(Text passage):
The third characteristic of knowledge-based economic activity is that new ideas and knowledge, because of uncertainty and asymmetries, are not typically pursued in the company investing in their creation through R&D and human capital. Because it is impossible to know beforehand whether a product or idea will be successful, companies that are more risk-averse often hold back on projects that, if implemented, would be hugely successful. Older but still successful technology companies, such as IBM, seem to struggle to keep up with the level of innovation in younger technology firms. By contrast, some of the most forward-thinking and innovative companies in the world are also the most successful. For example, Amazon and Facebook have experienced astonishing growth in recent years, both surpassing the $300 billion mark in market capitalization. Leadership from risk-taking entrepreneurs like Jeff Bezos and Mark Zuckerberg keep Amazon and Facebook pursuing projects they think will allow their firms to maintain a competitive advantage over the competition.

Thus, it often takes a bold entrepreneur, who values the new ideas more highly than do incumbent companies, to start a new company that acts as a conduit facilitating the spillover of knowledge. This process is referred to as “knowledge spillover entrepreneurship” [5]. For example, five engineers working for IBM near Mannheim in the German state of Baden-Württemberg developed an enterprise-wide system based on Scientific Data Systems (SDS)/SAPE software. When IBM executives decided that this business software could not be made into a commercially viable product, the five engineers (Dietmar Hopp, Klaus Tschira, Hans-Werner Hector, Hasso Plattner, and Claus Wellenreuther) decided that the only way they could continue to develop their new idea and product was by launching their own company. In June 1972, they founded Systemanalyse und Programmentwicklung nearby, in Walldorf, Baden-Württemberg. The idea and knowledge were created in the organizational context of IBM, but it took the start-up of the new firm, known today as SAP, to facilitate the knowledge spillover by creating a new product. The knowledge spillover was spatially localized: the start-up used the knowledge created in another organization (IBM) located nearby [6]. The knowledge spillover benefited not only the entrepreneurial start-up but also the region where SAP was located. As of 2014, SAP had grown to 75,000 employees. While much of the employment is located elsewhere, Baden-Württemberg has benefited considerably from the knowledge spillover through job creation and a higher standard of living [1].

Of course, not all research that comes out of universities and research institutions is relevant. Academics and researchers around the world produce large numbers of ideas but that does not mean that those new ideas will lead to innovation or will materialize into significant outputs. The concept of the “knowledge filter” refers to research and knowledge that comes out of universities but in the end does not lead to a concrete positive output or does not allow a specific company to take advantage of it.

(Extracted records):
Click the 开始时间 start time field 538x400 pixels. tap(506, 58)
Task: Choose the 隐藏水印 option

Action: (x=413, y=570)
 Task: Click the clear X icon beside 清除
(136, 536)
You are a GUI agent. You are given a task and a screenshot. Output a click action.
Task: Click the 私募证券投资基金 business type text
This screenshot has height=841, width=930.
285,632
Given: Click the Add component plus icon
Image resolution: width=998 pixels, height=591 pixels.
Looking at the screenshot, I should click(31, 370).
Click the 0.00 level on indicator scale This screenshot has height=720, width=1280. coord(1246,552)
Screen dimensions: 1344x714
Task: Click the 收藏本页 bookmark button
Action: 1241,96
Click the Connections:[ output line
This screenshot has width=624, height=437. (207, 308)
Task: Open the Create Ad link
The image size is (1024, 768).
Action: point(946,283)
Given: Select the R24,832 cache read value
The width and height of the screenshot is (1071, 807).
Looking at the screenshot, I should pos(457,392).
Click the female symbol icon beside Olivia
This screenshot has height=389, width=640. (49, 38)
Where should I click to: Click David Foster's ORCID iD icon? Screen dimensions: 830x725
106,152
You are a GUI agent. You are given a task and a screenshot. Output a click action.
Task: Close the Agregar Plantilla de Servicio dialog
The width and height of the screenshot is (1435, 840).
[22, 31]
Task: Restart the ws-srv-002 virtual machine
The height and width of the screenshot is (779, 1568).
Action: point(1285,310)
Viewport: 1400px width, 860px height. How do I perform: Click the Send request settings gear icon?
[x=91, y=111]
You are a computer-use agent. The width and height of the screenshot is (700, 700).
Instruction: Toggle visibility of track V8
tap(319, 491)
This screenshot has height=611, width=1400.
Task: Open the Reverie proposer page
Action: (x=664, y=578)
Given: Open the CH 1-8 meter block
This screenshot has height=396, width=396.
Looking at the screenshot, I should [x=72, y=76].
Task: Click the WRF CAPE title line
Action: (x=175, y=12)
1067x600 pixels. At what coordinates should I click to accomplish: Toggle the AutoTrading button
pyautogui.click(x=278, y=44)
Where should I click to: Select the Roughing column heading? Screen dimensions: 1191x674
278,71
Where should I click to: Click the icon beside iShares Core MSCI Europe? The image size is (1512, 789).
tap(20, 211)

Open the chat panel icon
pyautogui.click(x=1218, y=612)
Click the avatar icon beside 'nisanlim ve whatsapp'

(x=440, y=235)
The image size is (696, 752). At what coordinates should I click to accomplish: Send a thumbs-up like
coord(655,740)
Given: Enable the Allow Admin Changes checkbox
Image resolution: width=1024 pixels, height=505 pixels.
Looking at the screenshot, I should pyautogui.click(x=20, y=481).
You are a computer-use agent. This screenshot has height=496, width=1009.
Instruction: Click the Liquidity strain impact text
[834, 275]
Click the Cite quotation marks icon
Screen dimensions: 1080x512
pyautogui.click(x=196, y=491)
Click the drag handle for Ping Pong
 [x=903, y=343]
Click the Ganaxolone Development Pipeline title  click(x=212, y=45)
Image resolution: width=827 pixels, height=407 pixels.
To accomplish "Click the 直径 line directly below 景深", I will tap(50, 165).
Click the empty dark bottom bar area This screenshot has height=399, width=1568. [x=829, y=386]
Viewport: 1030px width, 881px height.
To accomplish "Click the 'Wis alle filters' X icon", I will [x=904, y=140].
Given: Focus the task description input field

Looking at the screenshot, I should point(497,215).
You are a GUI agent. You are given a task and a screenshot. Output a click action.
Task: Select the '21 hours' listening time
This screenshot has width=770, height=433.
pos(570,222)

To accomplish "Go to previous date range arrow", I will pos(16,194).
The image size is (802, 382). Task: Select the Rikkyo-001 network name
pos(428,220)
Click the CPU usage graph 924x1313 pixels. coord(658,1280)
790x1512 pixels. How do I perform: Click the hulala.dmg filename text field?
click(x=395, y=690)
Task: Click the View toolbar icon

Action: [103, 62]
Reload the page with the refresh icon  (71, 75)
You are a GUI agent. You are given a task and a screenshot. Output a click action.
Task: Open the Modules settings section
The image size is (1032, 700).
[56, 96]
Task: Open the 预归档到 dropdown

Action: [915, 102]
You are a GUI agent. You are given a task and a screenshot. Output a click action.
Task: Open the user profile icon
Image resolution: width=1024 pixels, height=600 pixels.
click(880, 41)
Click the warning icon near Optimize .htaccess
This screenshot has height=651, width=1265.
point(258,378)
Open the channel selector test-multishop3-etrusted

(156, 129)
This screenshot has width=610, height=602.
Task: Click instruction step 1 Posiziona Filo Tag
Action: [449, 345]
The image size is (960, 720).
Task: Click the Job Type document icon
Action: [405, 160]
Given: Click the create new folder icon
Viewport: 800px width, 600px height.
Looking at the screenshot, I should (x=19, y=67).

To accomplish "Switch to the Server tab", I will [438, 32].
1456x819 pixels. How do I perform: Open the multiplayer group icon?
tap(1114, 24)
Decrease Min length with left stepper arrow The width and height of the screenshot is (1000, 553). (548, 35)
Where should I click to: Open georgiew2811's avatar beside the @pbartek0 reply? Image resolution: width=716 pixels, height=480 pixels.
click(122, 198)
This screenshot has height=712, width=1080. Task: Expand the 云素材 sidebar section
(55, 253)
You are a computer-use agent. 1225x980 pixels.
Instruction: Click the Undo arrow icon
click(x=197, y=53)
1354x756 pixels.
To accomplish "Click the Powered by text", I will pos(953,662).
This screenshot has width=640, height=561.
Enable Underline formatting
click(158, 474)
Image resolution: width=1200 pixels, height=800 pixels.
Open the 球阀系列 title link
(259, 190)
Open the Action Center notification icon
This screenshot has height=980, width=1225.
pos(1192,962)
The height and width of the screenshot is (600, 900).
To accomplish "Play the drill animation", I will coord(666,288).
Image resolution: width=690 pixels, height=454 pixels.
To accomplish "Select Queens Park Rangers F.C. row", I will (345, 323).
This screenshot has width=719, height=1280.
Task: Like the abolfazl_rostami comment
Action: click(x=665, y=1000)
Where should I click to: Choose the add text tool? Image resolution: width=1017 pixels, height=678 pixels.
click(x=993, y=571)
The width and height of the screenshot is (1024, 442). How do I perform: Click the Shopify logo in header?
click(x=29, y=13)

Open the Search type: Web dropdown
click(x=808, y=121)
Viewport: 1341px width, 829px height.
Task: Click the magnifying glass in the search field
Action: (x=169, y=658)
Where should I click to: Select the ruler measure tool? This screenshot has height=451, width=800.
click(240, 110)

(Things to do):
**a.** In the knowledge spillover text, in what month and year did the five former IBM engineers found their own company?
**b.** Do these statements agree with the knowledge spillover text? For each one, answer yes or no and quote the words from the text that settle it.
(i) The five engineers set up their company in Mannheim.
(ii) SAP had 75,000 employees as of 2014.
(iii) Amazon and Facebook have each gone past $300 billion in market capitalization.
**c.** Carry the knowledge spillover text forward from its last sentence.

(Exercise answers):
**a.** June 1972.

**b.**
(i) No: "In June 1972, they founded Systemanalyse und Programmentwicklung nearby, in Walldorf, Baden-Württemberg."
(ii) Yes: "As of 2014, SAP had grown to 75,000 employees."
(iii) Yes: "both surpassing the $300 billion mark in market capitalization."

**c.**
Small firms access and use ideas and knowledge developed elsewhere

The Nobel Prize-winning economist Milton Friedman famously observed, “There’s no such thing as a free lunch.” Inputs are required to generate output. Economists have formalized Friedman’s observation through the model of the production function, which links inputs to outputs. As the importance of innovation for driving growth and jobs became clear, economists used the same approach to analyze the knowledge production function linking knowledge inputs, such as human capital and R&D, to innovative output. Numerous empirical studies tested the validity of the knowledge production function, which has been found to hold at the country level [7], [8]. Countries exhibiting the highest levels of innovative output, such as patents, tend to have the highest levels of knowledge inputs, such as R&D intensity and human capital. The knowledge production function also holds at the industry level. Industries generating the most innovative output tend to have the highest level of knowledge inputs. However, the empirical evidence is considerably more ambiguous at the firm level. In particular, small firms, which do not account for a large share of knowledge inputs in the form of R&D and human capital, generate a large share of innovative output [9].

Figure 4 takes into account the percentage of GDP spent in R&D and the number of patents issued in that country in 2012. The R&D Investment Efficiency Index is meant to measure whether a country’s R&D expenditure turns into patents or not. As Figure 4 shows, countries such as Germany, Canada, and the UK are very efficient and their R&D expenditures often turn into patents. The US, which is not included in the graph due to the significant differences in patent laws with respect to other nations, is by far the most efficient country. The US’ R&D Investment Efficiency Index in 2012 was 7,050 points. The relative easiness of obtaining patents in the US compared to other countries implies that an easier patenting process often leads to higher R&D investment efficiency. On the other hand, the number of patents by itself does not represent a good measure of innovation, as many of those patents may not be used to produce innovative products or services.

R&D Investment Efficiency Index
                        (2012)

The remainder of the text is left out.